Assignment:
From the line that contains "The width and" down to the last line of the entries, repeat every line exactly. Do not carry over the pictures.

Material for this task:
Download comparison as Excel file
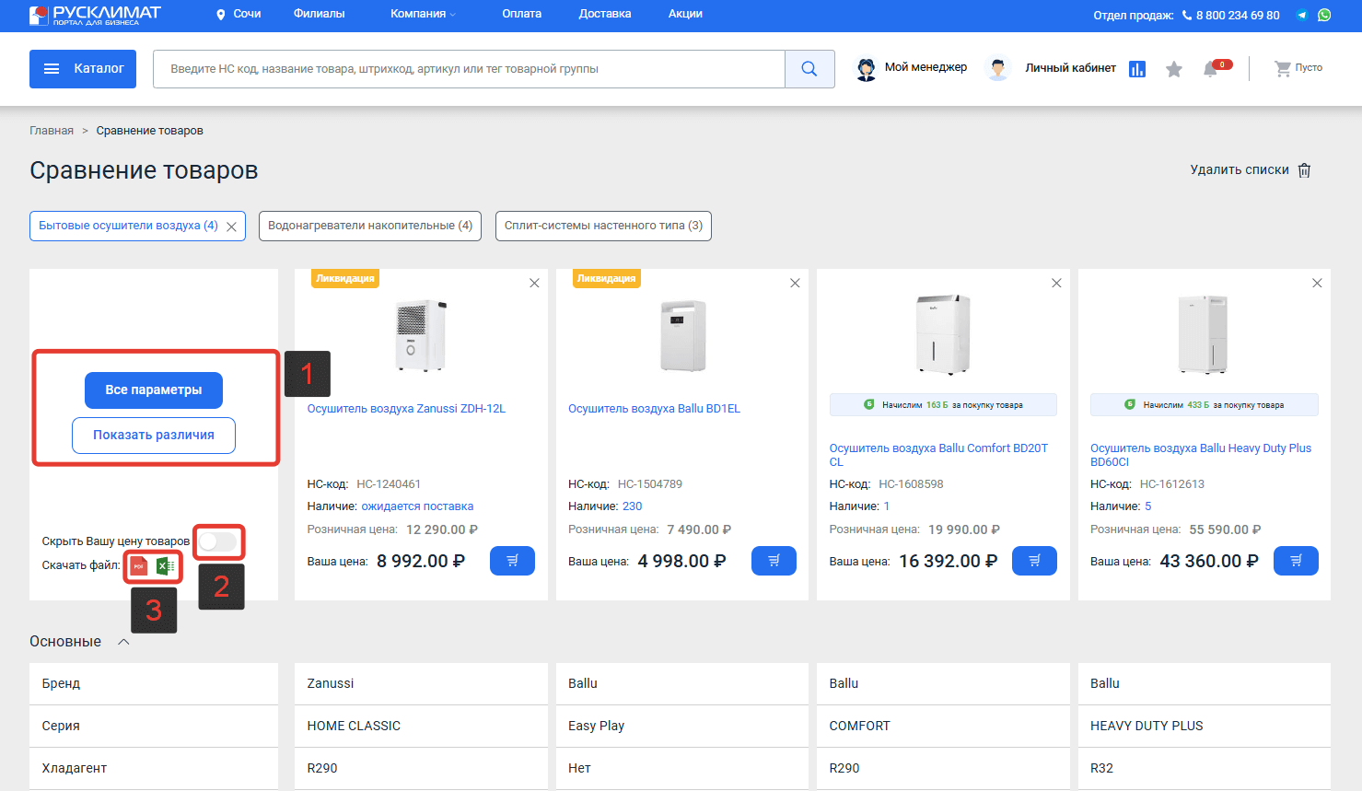The image size is (1362, 791). click(166, 566)
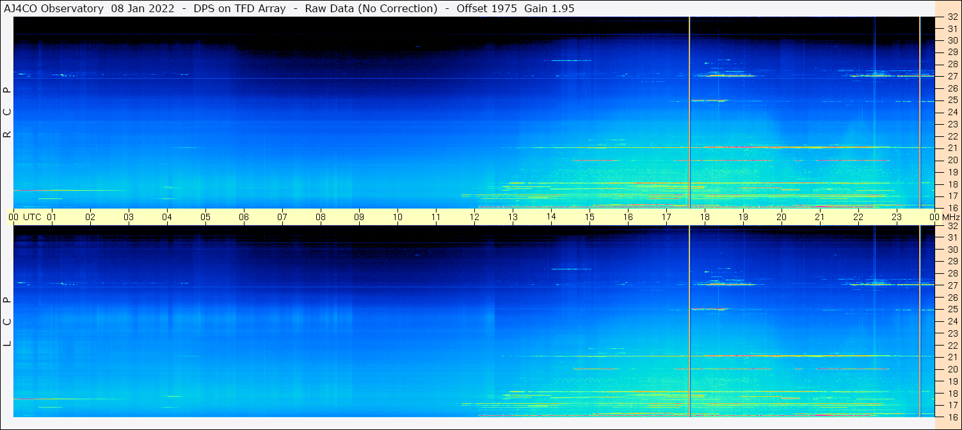Click the 00 MHz label at axis end
The height and width of the screenshot is (430, 962).
pyautogui.click(x=943, y=217)
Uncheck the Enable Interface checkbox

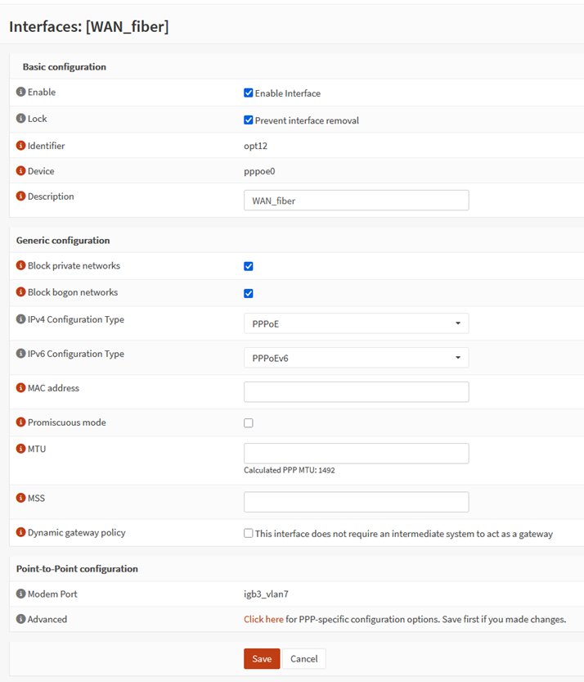249,93
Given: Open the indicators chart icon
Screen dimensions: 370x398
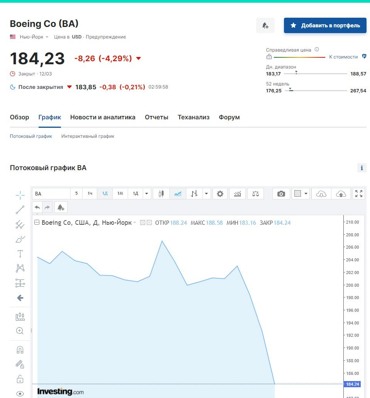Looking at the screenshot, I should pos(237,194).
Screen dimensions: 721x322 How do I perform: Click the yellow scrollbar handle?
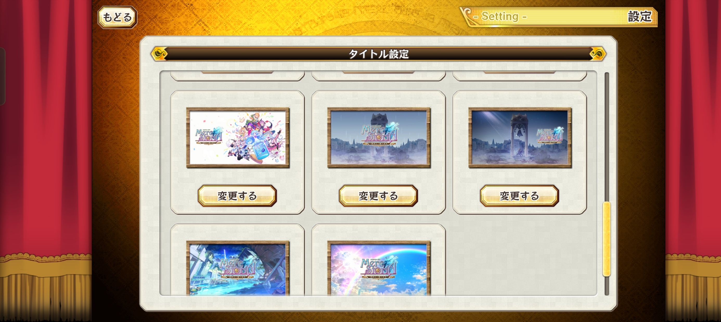607,239
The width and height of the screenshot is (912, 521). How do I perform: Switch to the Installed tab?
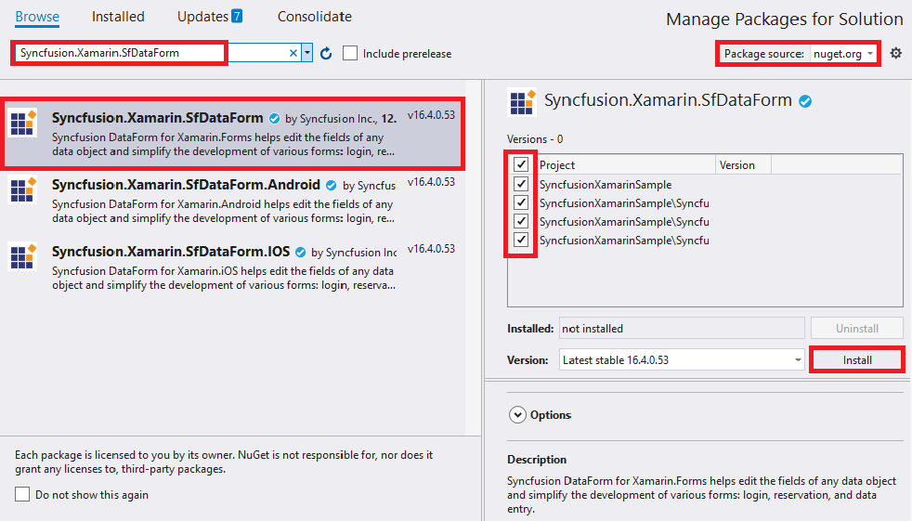point(118,17)
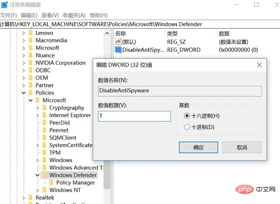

Response to the task:
The width and height of the screenshot is (912, 521). How do I perform: Switch to the Installed tab?
point(118,17)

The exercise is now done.